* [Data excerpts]
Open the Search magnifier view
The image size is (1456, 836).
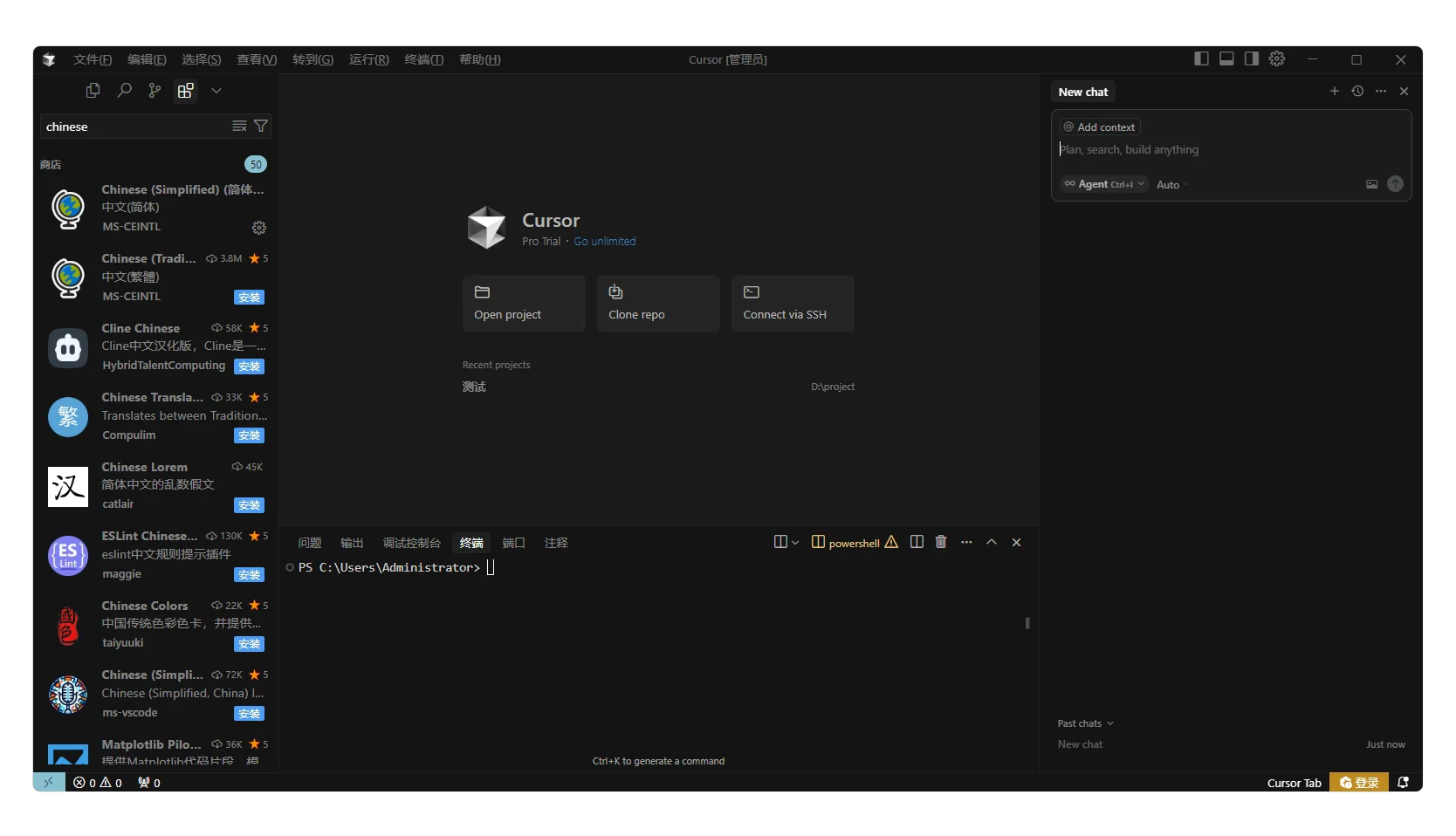(125, 91)
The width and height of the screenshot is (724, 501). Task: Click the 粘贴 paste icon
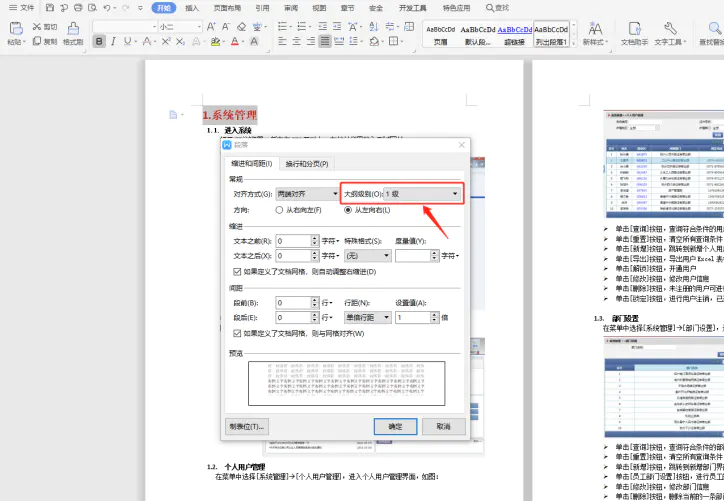point(14,34)
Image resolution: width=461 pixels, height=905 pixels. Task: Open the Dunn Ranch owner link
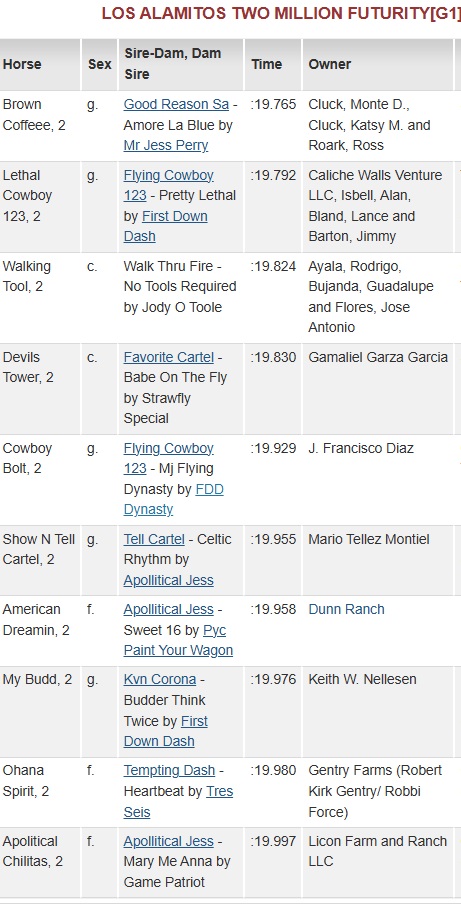(346, 609)
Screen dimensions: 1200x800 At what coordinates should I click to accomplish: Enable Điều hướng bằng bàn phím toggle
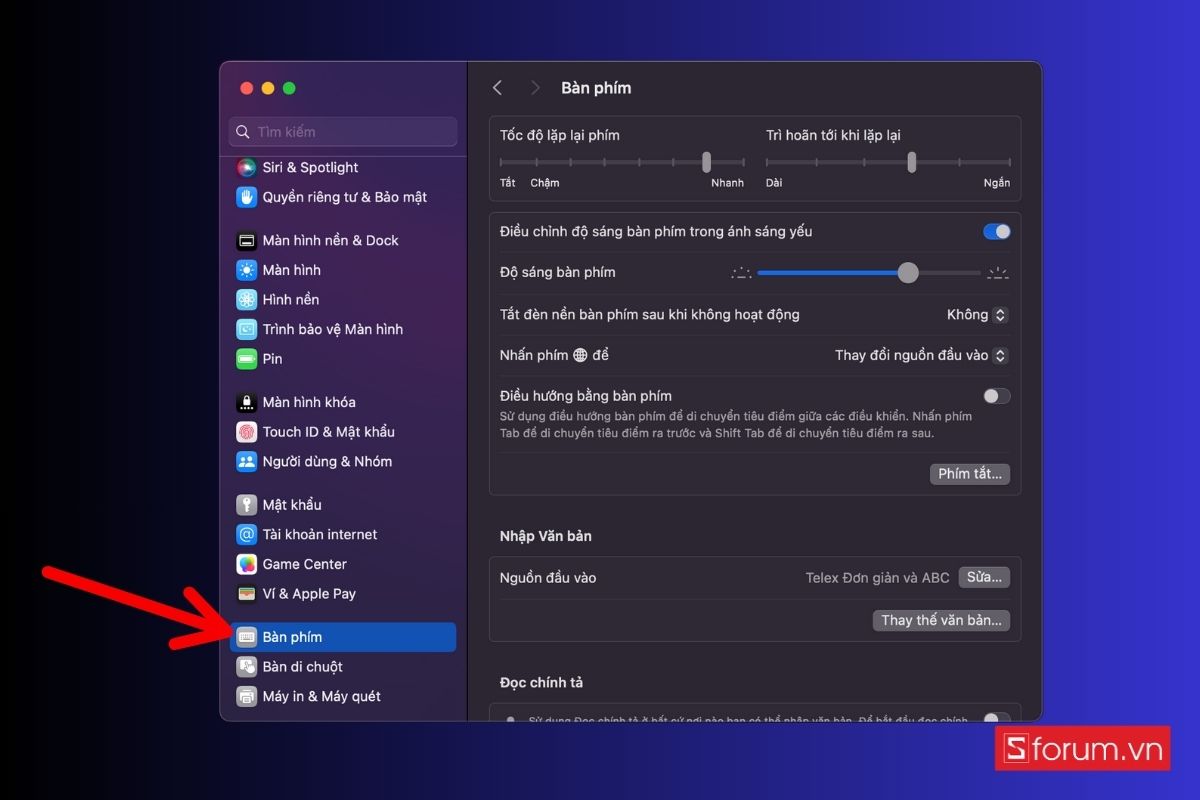(996, 396)
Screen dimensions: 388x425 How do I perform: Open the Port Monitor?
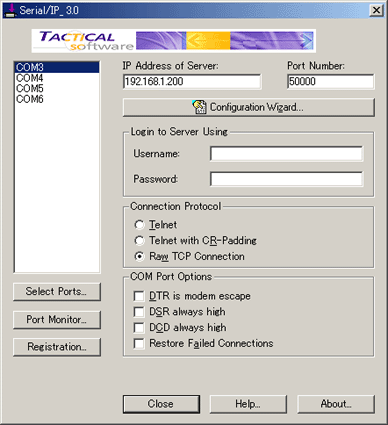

* [Problem requirements]
Type out the entries again without a single change, and leave the pictures out.

* [Result for this exercise]
Open the Search magnifier view
The image size is (1456, 836).
(125, 91)
The width and height of the screenshot is (724, 501). Task: Click the 粘贴 paste icon
point(14,34)
Image resolution: width=461 pixels, height=905 pixels. Task: Open the Dunn Ranch owner link
(346, 609)
Screen dimensions: 1200x800 At what coordinates should I click to accomplish: Enable Điều hướng bằng bàn phím toggle
(996, 396)
Screen dimensions: 388x425 How do I perform: Open the Port Monitor?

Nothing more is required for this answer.